Right. But they'll be lower than typical. But you, but percentage wise you can spend, you know you can be 100% on the optimal Zone. That's because you're looking at percentages, not absolute numbers.
[00:31:44] Speaker A: Because that was my second question is I do see the max min number and the total low frequency, that big number. We give those trend together.
I'm not gonna say perfectly because I'd have to do a lot of math to come to that conclusion, but that I can have a really. And it's for me. And maybe again we have to always.
This could just be a math thing like when I'm tired, but I still can have enough focus to get into low, like, you know, 80% of my time in, you know, the optimal zone, I can see my total power low frequency, my max min actually be lower than my average. So that would explain both those phenomena that people often can confuse people because, well, why am I above my average for optimal zone time but below my average for these two things? And that's. We're just measuring kind of different aspects and ideally, I guess we'd want to be above our average on all three.
But still getting that time in training in optimal zone, you know, is, is the best thing to, to pay attention to.
[00:32:52] Speaker B: Exactly right. So the optimal zone just tells you kind of like about the efficiency of your practice.
[00:32:58] Speaker A: Yes.
[00:32:59] Speaker B: And you can, you can be very efficient on days when you have very high hrv. So your low frequency and maximum are going to be high during training. Just like, you know, you had high RMSSD in the morning, you're likely to have higher low frequency and max min during your training times.
And you can have very high optimal zone or maybe not. Right. You might have high RMSSD in the morning.

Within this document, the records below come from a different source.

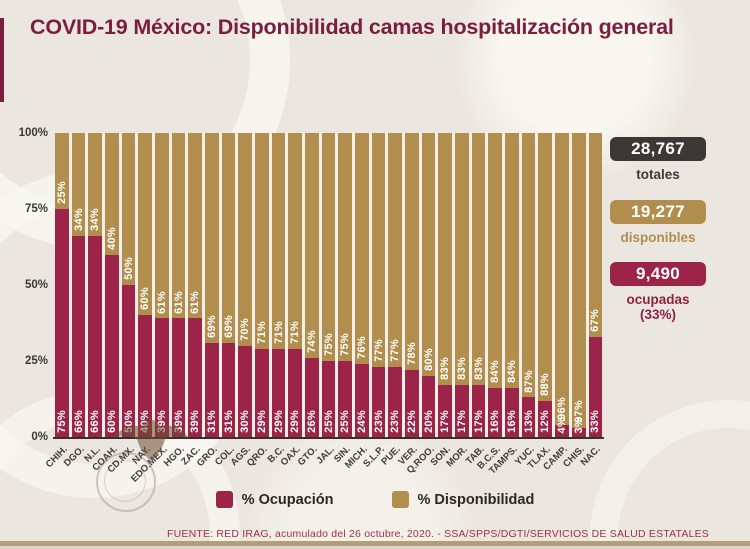 This screenshot has width=750, height=549. I want to click on stat-disponibles: 19,277 disponibles, so click(658, 222).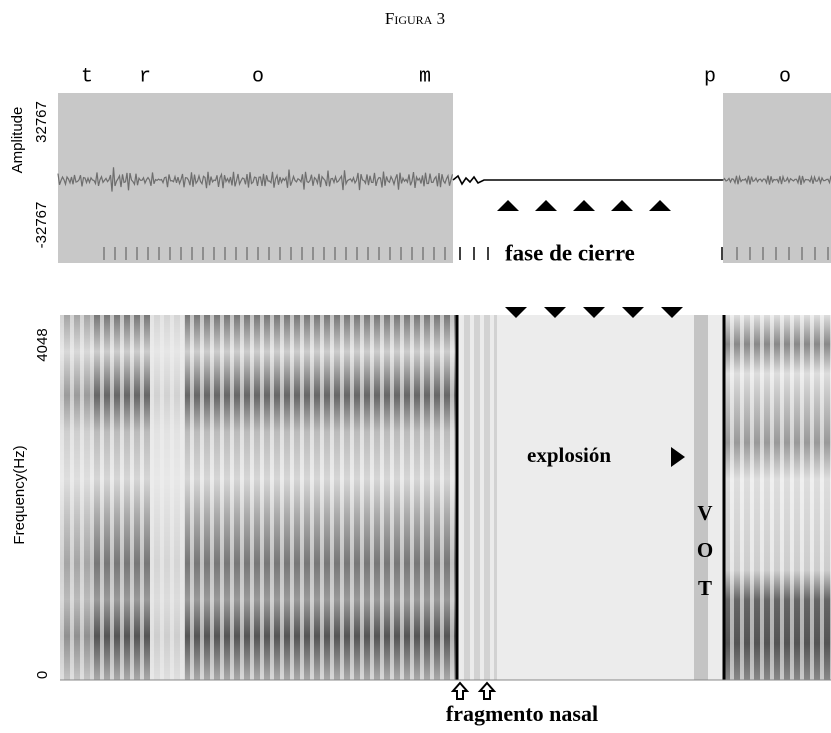  I want to click on segment-label: m, so click(425, 76).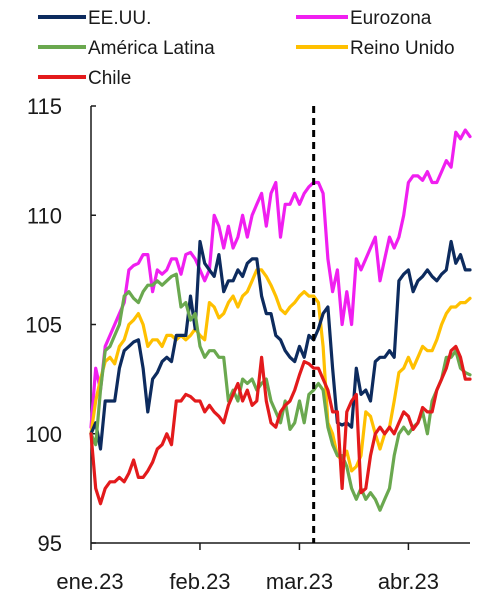 This screenshot has width=478, height=594. Describe the element at coordinates (391, 18) in the screenshot. I see `legend-label-eurozone: Eurozona` at that location.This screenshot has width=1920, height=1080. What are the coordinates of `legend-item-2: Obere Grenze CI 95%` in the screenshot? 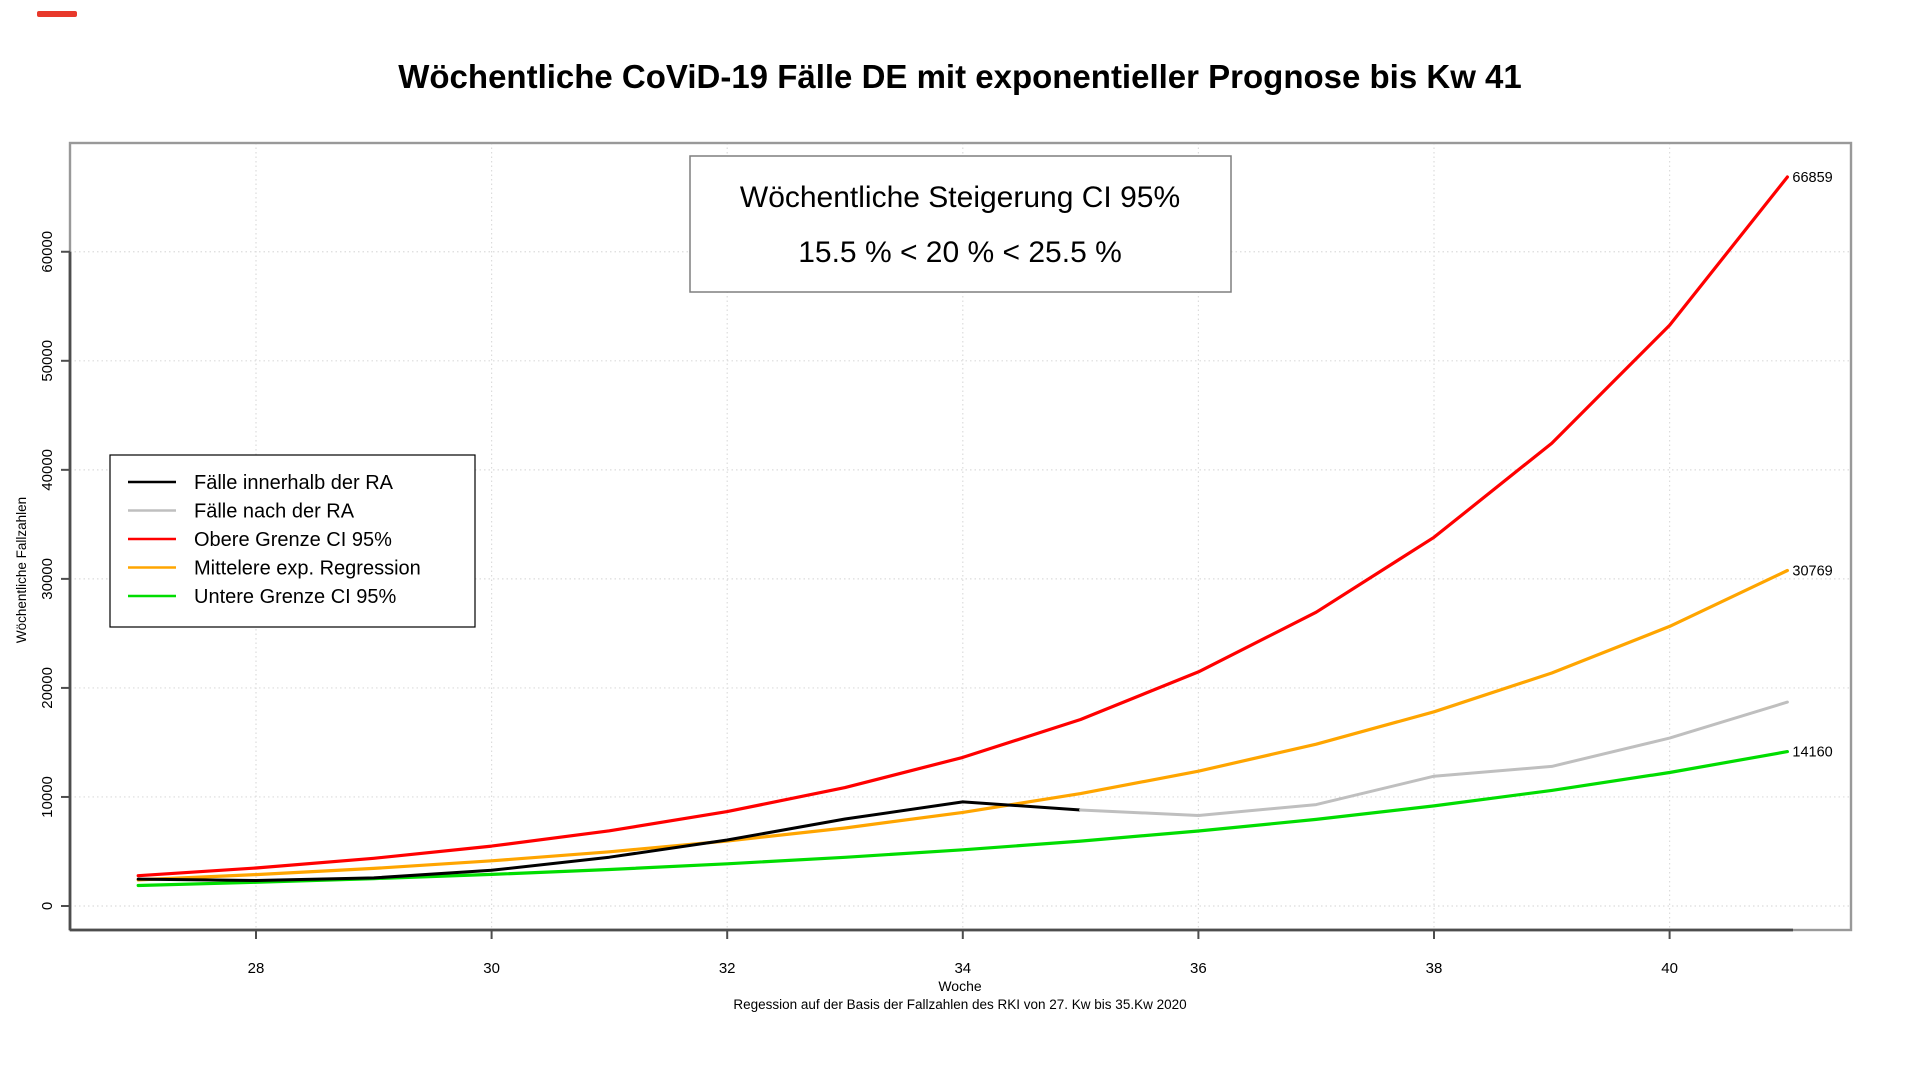 It's located at (260, 540).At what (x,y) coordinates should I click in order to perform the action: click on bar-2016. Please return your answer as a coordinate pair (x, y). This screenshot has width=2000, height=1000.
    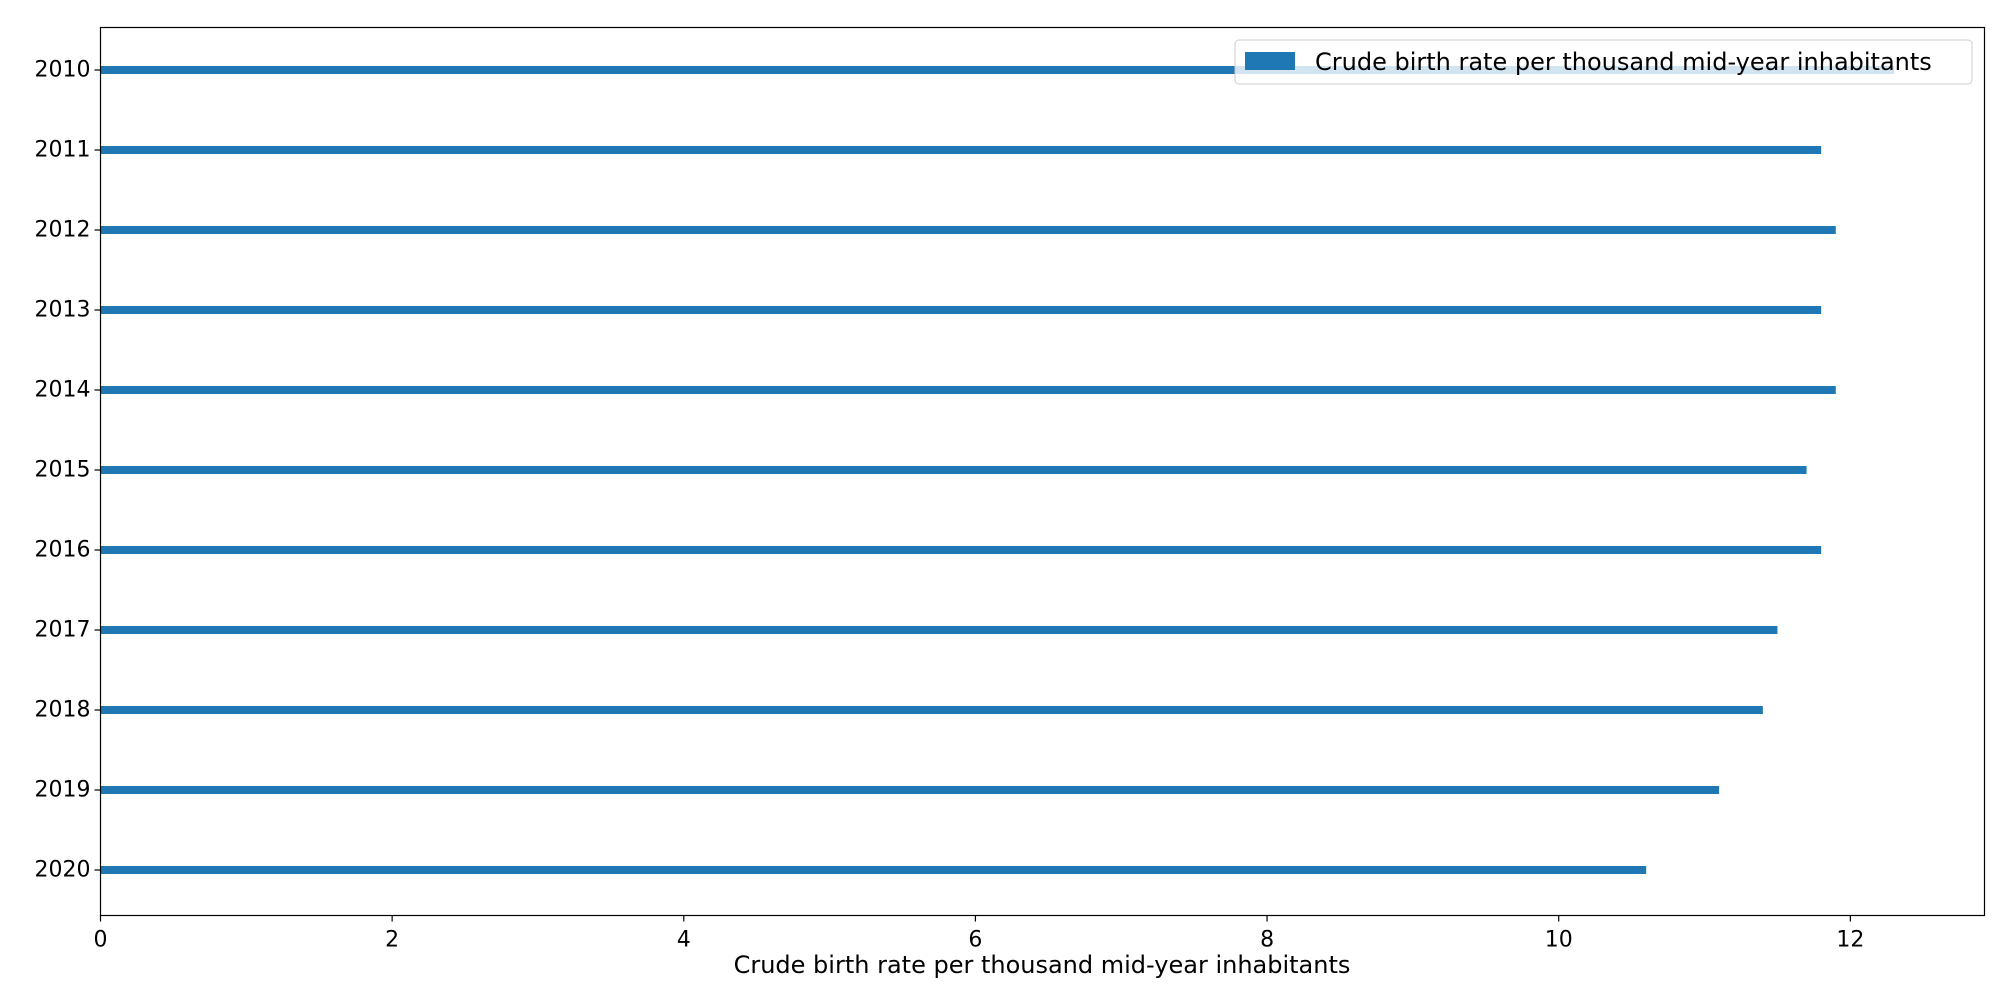
    Looking at the image, I should click on (961, 550).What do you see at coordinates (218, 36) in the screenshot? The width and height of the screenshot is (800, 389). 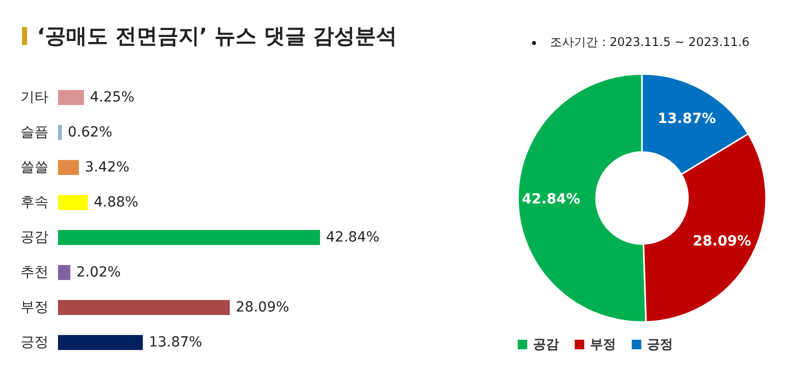 I see `chart-title: ‘공매도 전면금지’ 뉴스 댓글 감성분석` at bounding box center [218, 36].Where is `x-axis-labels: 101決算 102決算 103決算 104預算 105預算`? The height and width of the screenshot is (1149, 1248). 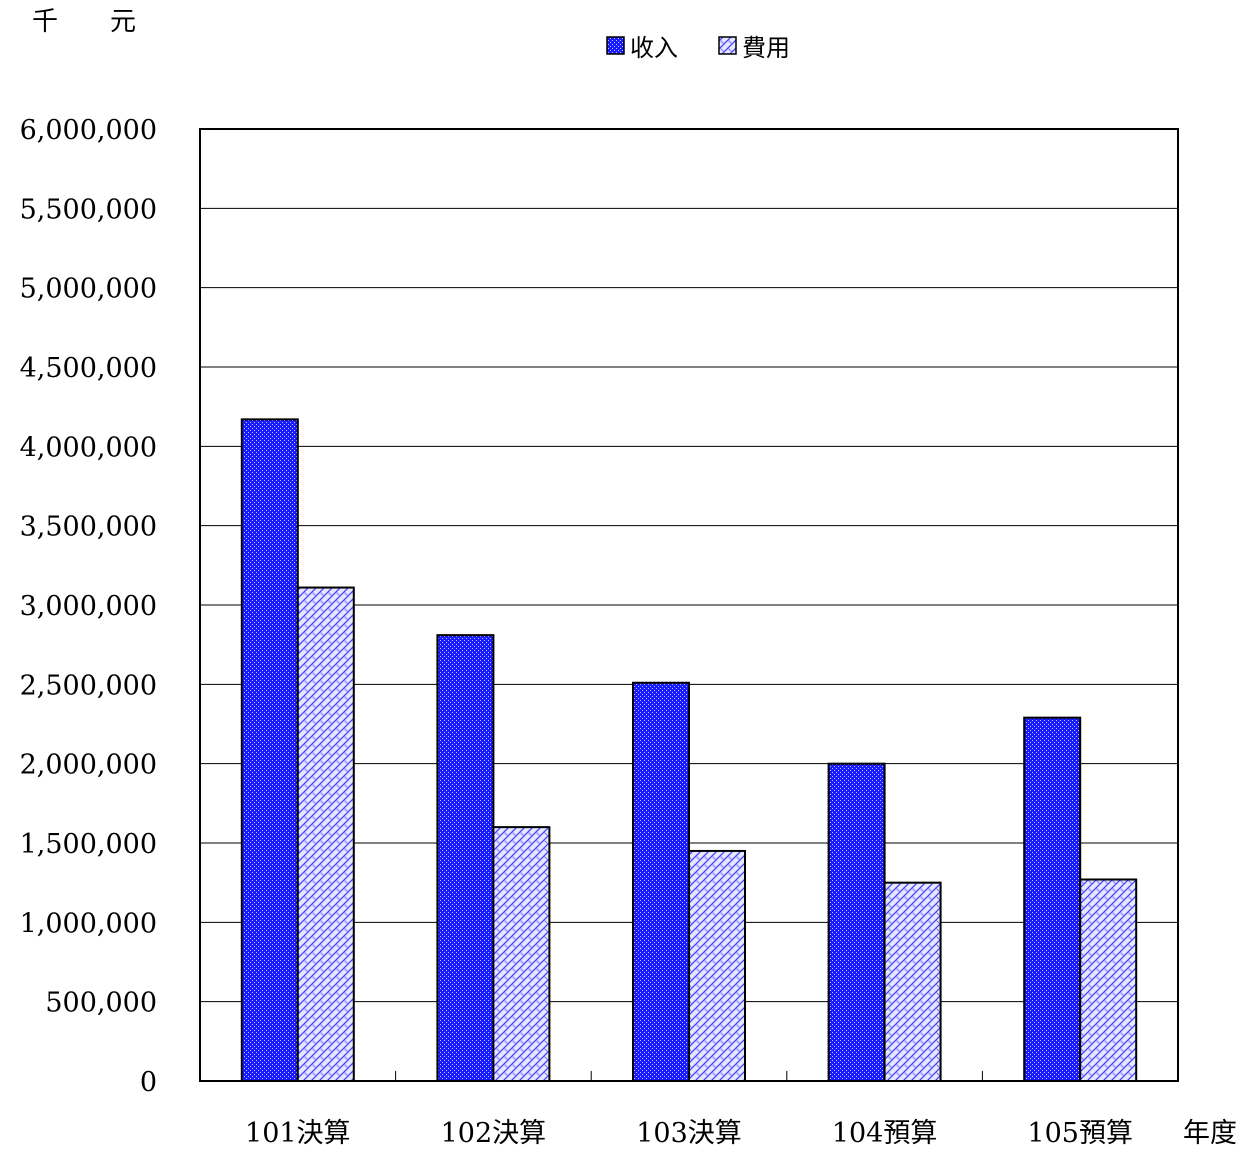
x-axis-labels: 101決算 102決算 103決算 104預算 105預算 is located at coordinates (689, 1134).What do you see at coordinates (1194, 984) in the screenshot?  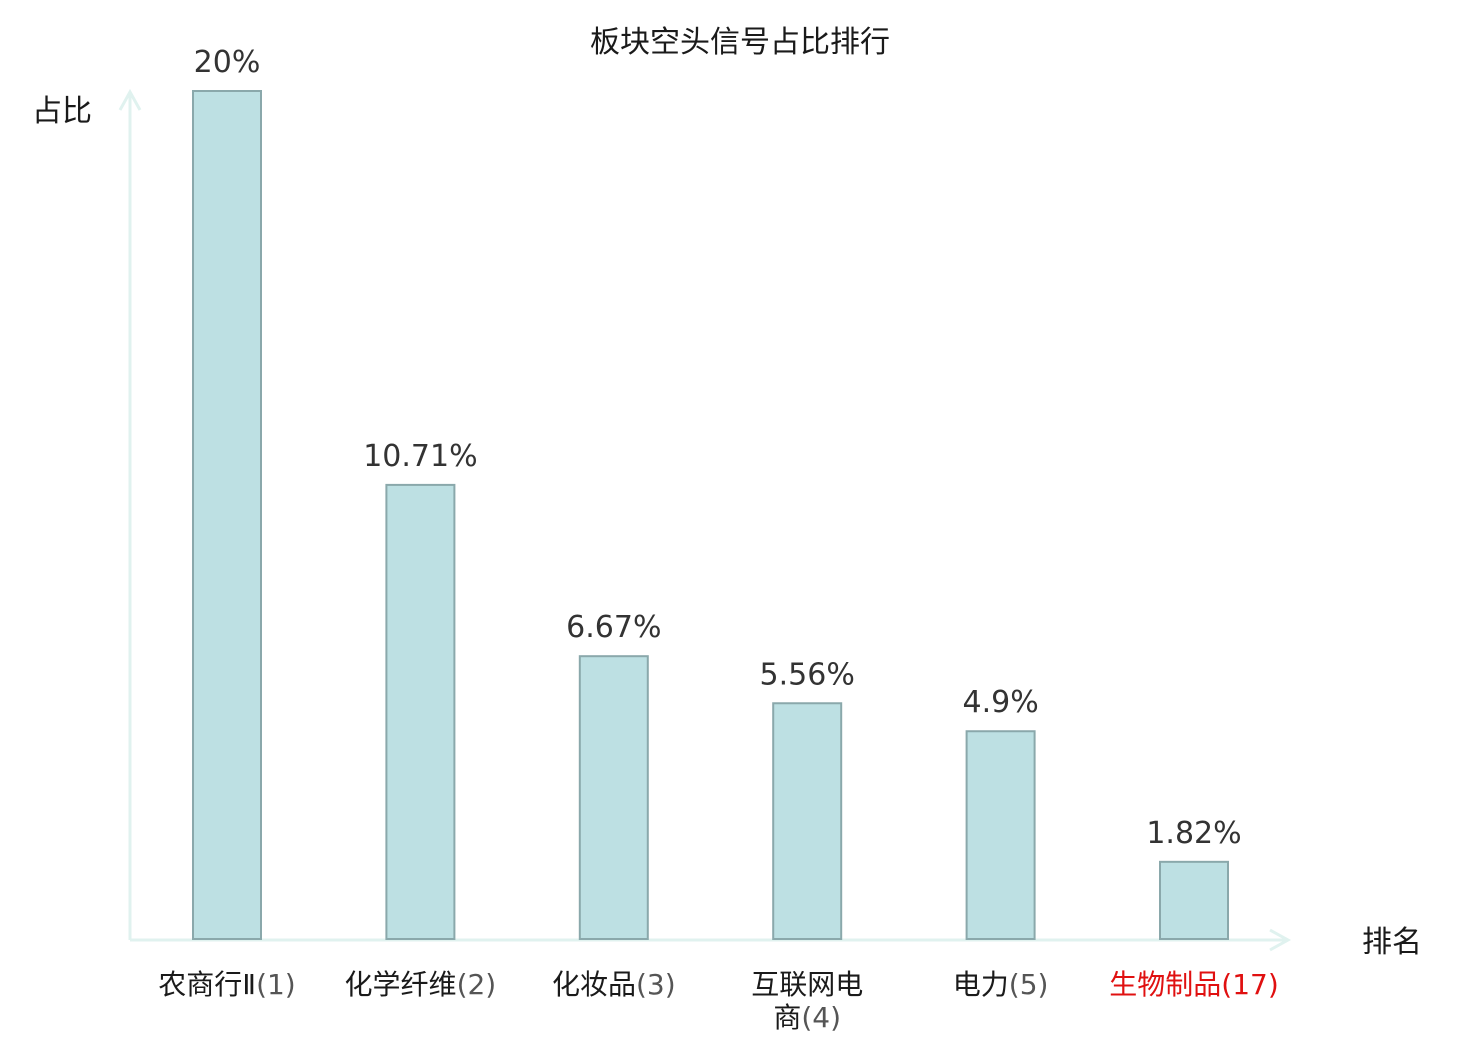 I see `category-label: 生物制品(17)` at bounding box center [1194, 984]. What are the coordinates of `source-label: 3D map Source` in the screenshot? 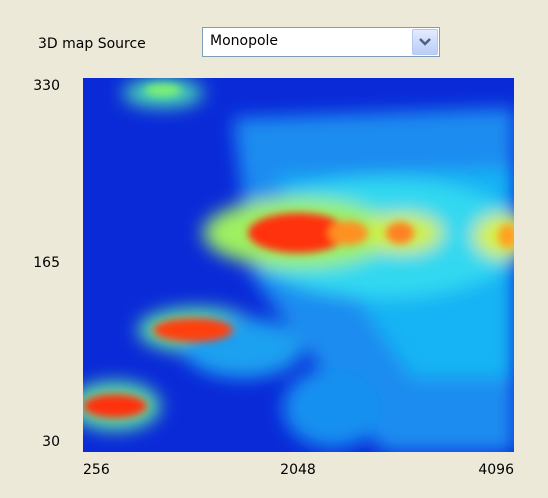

And so your HRV is doing well. So you'll have higher than, you know, higher than typical low frequency and max min. But your optimal zone may not be as high because you might be just a little bit distracted during that time.
That's possible too.
They are measuring slightly different aspects and that's why we give you all of that information because it's important and gives you slightly different information on the days when you're waking up with lower rmssd.
Your low frequency and maximin might be lower than typical during a training, but you might be able to get really focused and really into the training and be at a very high optimal zone.
[00:34:11] Speaker A: I can't believe you ran this masterclass in a half hour. So my friend, thank you so much.
I've been on a five year journey to fully understand this. I will listen to this episode probably 20 times to get some of your wisdom into these synapses in my own head. But I appreciate this because I think, you know, a lot of times we'll just throw around heart rate variability and we can get in trouble if we don't know what we're really talking about. And, you know, I think part of the struggle is we really have to have these conversations to understand what these metrics and what these numbers are really telling us. And I just appreciate you to, I think, answer a lot of questions.
Not only the users of optimal HRV have, but one of the things I try to get a lot is what is low frequency? And you know, it is. I get to sit at the feet of some of the most brilliant people in this field and it's still a really complicated thing to come to an answer to. So I thank you for your time today and walking us through this and, you know, helping us all interpret our scores and get the most out of our biofeedback practice.
[00:35:19] Speaker B: This Always a pleasure to talk about this. It's fun.
[00:35:23] Speaker A: And as always, you can find show notes and everything
[email protected] and again, if you haven't listened to the this Week in HRV episodes, highly encourage you to do so.
It has been a we, we do a deep dive into research and news around heart rate variability and I think you will enjoy it as much as I do. So everybody have a great week. Ena, thanks so much. Always a pleasure, my friend.